S'il y a pu avoir des malentendus, c'est sans doute en raison du coup de projecteur qui a été donné
pendant les débats parlementaires sur la seule lutte contre l'immigration clandestine, en omettant tout
ce que nous entreprenons parallèlement au titre de l'aide publique au développement et qui ne relève
pas de la loi.
Comment la politique de développement peut-elle contribuer à maîtriser l'immigration ?
En s'attaquant à la pauvreté, dont on sait qu'elle est la première motivation à quitter son pays d'origine.
C'est toute la raison d'être de notre politique de développement : aider les pays de départ à créer les
conditions leur permettant de retenir leurs populations sur place. Pour cela, il nous faut mettre en place
une stratégie gagnant-gagnant entre le Nord et le Sud, une stratégie de codéveloppement pour qu'à
l'immigration choisie puisse correspondre une émigration choisie.
Quelles mesures concrètes proposez-vous ?
Trois ensembles de mesures doivent accompagner notre politique d'immigration. En premier lieu, nous
voulons faciliter le retour des immigrés qui sont en situation d'échec, en finançant des microprojets qui
leur permettent de rentrer dignement, en créant de l'activité et des emplois dans leur pays d'origine.

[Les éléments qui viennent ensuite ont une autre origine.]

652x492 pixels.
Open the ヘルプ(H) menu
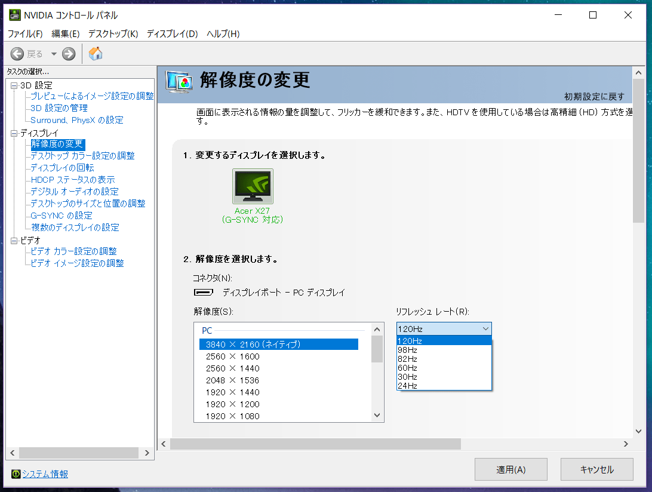click(x=223, y=34)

C'est mieux que de leur fournir une simple aide au retour qui ne sert souvent qu'à tenter de revenir en
France. Le deuxième volet de notre action concerne les transferts financiers des immigrés vers leur pays
d'origine, qui représentent des sommes évaluées à 150 milliards de dollars par la Banque mondiale, mais
dont seulement 10% profitent aux investissements productifs. Pour inciter à investir dans le
développement, nous voulons à la fois réduire le coût de ces transferts en favorisant la concurrence
entre établissements bancaires, et créer un compte «épargne développement» qui permettra de
défiscaliser les fonds consacrés au secteur productif.

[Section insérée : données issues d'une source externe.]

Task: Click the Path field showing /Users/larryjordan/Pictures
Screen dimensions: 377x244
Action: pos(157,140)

Enfin, il nous faut agir contre la fuite des cerveaux qui préoccupe légitimement les gouvernements
africains : il y a par exemple plus de médecins béninois en France qu'au Bénin. Attention néanmoins aux
formules qui seraient contre-productives : si nous contraignons les étudiants étrangers à rentrer chez
eux après leurs études, nous risquons de les voir partir étudier aux États-Unis ou au Canada. La bonne
manière de procéder, c'est d'associer les élites installées chez nous au développement de leur pays
d'origine : nous allons proposer en priorité à la diaspora qualifiée (médecins, ingénieurs, universitaires,
cadres supérieurs) de participer à nos programmes de coopération dans les pays du Sud ; nous voulons
aussi leur permettre de transmettre leur savoir par l'utilisation des nouvelles technologies.
Ces mesures peuvent-elles donner lieu à un plan d'action à l'échelle de l'Union européenne ?
Oui, et c'est l'un des principaux enjeux de la réunion de Rabat : inclure dans la discussion l'Union
européenne en tant que telle et non plus seulement ses États membres les plus directement confrontés
au problème de l'immigration venue d'Afrique. La France apporte au débat qui s'ouvre son expérience en
matière d'aide au développement. Nous souhaitons conjuguer nos efforts avec ceux de nos partenaires.
Il faut en effet changer d'échelle pour être à la hauteur du défi.